Lastly, the "Unlock attempt succeeded" log is also recorded when the device is unlocked biometrical.
iOS Unified Logs - A bit more about biometric unlock
Biometric unlocking can vary significantly from one iPhone to another, so it's essential to keep this in mind as I haven't tested these different logs on all models. Nevertheless, here are some logs you can investigate to shed light on fingerprint unlocking (once again, if you don't have them, it may be due to the model or the OS version):
Process | Event |
SpringBoard | Base unlock behavior received biometric event: finger on |
SpringBoard | Base unlock behavior received biometric event: bio unlocked |
SpringBoard | Base unlock behavior received biometric event: finger off |
SpringBoard | Base unlock behavior received biometric event: identity match failed |
In the case of an unrecognized fingerprint, the second log (recorded during a successful one) will be replaced by the last one.
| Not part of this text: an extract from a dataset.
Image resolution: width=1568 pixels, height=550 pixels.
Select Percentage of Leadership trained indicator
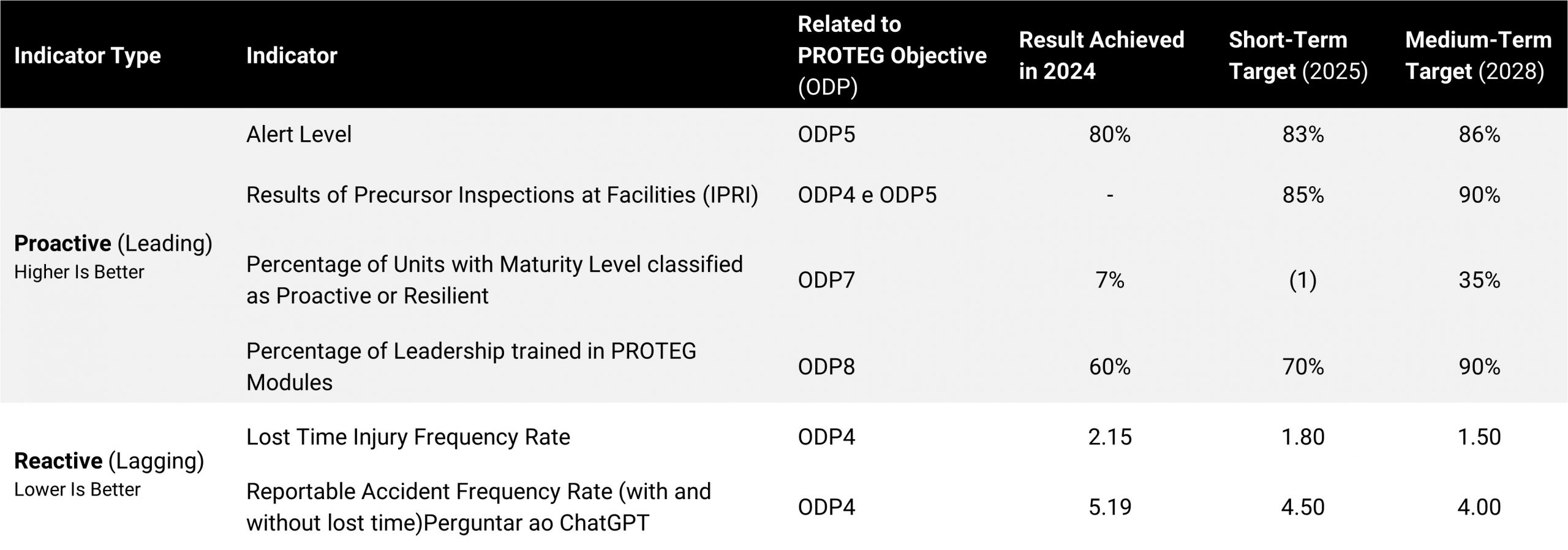pos(471,366)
The following log, which is generated with each unlock, is also important because it allows investigators to determine how long the phone was locked, providing them with an idea of the device's last "usage."
Timestamp | Event |
2023-10-01 20:23:24 | apsd: Screen did unlock (Was locked for 1.245383 seconds) |
Locking one's phone can also be done in various ways, such as pressing the Lock Button or asking Siri to "Lock my phone." An important point to mention is that the log below, generated by the SpringBoard process, is recorded in both cases! Therefore, this log alone is not sufficient to prove that the user pressed the specific button:
Timestamp | Event |
2023-10-04 20:23:24 | SpringBoard: performSleep: Locking the device with lock button source and animating fade-out |
2023-10-04 20:23:24 | apsd: Screen did lock (Was unlocked for 305.244956 seconds) |
As was the case before, the process "apsd" records, in seconds, the duration for which the phone was accessible. Highlighting this information can be extremely valuable if a driver claims not to have touched his/her phone while driving, for example.
iOS Unified Logs - Horizontal Scrolling
Once the phone is unlocked, the user can horizontally scroll through his/her various downloaded applications before clicking on the one they choose. In this scenario, three potentially interesting logs can be found:
Timestamp | Event |
2023-10-03 19:12:33 | SpringBoard: SBRootFolderView beginning user-initiated scroll |
2023-10-03 19:12:33 | SpringBoard: SBRootFolderView ending user-initiated scroll - willDecelerate: YES |
2023-10-03 19:12:33 | SpringBoard: SBRootFolderView ending deceleration of user-initiated scroll |
In my research, I have observed that the first log is generated when the user begins scrolling between his/her applications, and the two last logs occur once the user lifts his/her finger from the screen. If they do not lift their finger and perform a "partial" scroll (keeping their finger on the screen for a few seconds, for example), the two final logs will be recorded with several additional seconds compared to the first one.
Conclusion
Reconstructing with precision the actions taken on a phone can sometimes be challenging. However, as demonstrated by these brief examples, investigating the Unified Logs recorded by iPhones can be highly valuable for digital investigators. We have only scratched the surface here by showing how a phone was unlocked and for how long, for instance. Such information can be crucial in certain investigations where a phone is involved, particularly in cases related to traffic accident investigations when it is necessary to prove that a driver was using their smartphone at the time of the offense.
In the following articles, we will delve into other logs, especially those generated by third-party applications, to explore in greater detail the benefits of considering them.